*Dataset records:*
======

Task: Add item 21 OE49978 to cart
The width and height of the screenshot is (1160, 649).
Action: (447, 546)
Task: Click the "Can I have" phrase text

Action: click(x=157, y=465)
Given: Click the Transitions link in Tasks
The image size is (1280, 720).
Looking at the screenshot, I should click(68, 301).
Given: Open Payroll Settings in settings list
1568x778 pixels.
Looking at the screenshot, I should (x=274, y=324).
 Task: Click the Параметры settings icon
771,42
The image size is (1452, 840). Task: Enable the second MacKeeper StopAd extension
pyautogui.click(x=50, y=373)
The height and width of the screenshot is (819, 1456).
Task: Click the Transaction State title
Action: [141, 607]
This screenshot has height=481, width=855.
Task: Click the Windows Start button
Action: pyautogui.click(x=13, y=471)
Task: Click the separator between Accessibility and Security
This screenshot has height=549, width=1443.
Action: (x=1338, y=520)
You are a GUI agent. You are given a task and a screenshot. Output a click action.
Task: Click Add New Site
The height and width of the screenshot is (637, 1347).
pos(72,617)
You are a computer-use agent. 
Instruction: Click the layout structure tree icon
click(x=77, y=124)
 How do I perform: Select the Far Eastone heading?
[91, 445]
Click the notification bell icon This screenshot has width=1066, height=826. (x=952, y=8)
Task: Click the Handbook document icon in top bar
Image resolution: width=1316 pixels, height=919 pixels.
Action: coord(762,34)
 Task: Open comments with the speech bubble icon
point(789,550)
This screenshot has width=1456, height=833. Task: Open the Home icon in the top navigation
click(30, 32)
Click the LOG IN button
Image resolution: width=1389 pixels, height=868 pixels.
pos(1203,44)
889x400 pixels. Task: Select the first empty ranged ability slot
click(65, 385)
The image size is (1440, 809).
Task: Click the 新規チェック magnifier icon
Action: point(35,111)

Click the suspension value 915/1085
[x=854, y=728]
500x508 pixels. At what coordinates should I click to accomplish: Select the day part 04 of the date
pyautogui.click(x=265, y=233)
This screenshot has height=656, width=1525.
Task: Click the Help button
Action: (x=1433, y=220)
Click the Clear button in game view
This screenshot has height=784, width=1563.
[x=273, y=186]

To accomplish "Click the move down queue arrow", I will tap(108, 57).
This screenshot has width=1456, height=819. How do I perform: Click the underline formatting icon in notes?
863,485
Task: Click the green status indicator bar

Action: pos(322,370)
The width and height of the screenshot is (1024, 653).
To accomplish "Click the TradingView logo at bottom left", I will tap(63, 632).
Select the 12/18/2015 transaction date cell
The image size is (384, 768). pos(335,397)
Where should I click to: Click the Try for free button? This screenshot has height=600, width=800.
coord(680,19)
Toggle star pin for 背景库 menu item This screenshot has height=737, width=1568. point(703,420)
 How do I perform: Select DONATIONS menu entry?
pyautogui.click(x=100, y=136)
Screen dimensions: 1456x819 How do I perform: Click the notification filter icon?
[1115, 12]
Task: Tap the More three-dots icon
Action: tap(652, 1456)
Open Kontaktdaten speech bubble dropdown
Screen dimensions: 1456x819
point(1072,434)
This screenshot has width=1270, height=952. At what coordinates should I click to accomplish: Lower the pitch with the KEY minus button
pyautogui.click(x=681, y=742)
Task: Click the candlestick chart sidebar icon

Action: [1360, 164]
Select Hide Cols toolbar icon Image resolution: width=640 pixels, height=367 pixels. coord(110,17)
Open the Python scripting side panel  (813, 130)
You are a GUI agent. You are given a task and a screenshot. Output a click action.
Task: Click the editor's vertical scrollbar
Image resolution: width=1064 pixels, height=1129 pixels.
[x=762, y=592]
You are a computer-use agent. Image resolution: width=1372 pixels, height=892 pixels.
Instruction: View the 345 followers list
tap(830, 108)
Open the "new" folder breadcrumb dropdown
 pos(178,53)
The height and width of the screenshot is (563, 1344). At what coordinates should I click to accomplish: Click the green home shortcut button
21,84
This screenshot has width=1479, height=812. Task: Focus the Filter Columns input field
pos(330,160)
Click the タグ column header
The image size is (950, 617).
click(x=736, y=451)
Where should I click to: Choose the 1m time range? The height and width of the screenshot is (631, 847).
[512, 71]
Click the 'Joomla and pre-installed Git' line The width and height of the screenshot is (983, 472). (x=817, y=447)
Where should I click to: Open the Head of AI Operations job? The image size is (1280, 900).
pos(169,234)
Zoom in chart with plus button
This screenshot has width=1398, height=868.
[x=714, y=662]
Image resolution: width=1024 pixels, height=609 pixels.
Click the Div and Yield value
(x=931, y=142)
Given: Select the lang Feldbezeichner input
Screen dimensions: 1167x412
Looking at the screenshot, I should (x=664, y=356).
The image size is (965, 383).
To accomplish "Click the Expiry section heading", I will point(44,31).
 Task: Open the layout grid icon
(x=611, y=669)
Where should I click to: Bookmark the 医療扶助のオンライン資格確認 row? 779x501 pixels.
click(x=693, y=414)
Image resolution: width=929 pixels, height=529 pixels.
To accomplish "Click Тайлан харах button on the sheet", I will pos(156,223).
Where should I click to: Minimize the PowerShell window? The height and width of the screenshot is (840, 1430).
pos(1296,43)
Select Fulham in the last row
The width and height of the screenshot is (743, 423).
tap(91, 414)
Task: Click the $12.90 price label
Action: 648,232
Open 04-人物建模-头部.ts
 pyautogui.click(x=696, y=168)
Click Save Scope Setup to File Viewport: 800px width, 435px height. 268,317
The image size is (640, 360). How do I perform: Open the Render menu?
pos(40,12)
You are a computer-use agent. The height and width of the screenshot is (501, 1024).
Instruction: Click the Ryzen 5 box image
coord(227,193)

======

*What you are asked to do:* Write out the lines word for word, beginning at the line that contains "889x400 pixels. Task: Select" and stopping after the line that contains "Toggle star pin".

*The result:*
889x400 pixels. Task: Select the first empty ranged ability slot
click(65, 385)
The image size is (1440, 809).
Task: Click the 新規チェック magnifier icon
Action: point(35,111)

Click the suspension value 915/1085
[x=854, y=728]
500x508 pixels. At what coordinates should I click to accomplish: Select the day part 04 of the date
pyautogui.click(x=265, y=233)
This screenshot has height=656, width=1525.
Task: Click the Help button
Action: (x=1433, y=220)
Click the Clear button in game view
This screenshot has height=784, width=1563.
[x=273, y=186]

To accomplish "Click the move down queue arrow", I will tap(108, 57).
This screenshot has width=1456, height=819. How do I perform: Click the underline formatting icon in notes?
863,485
Task: Click the green status indicator bar

Action: pos(322,370)
The width and height of the screenshot is (1024, 653).
To accomplish "Click the TradingView logo at bottom left", I will tap(63, 632).
Select the 12/18/2015 transaction date cell
The image size is (384, 768). pos(335,397)
Where should I click to: Click the Try for free button? This screenshot has height=600, width=800.
coord(680,19)
Toggle star pin for 背景库 menu item This screenshot has height=737, width=1568. point(703,420)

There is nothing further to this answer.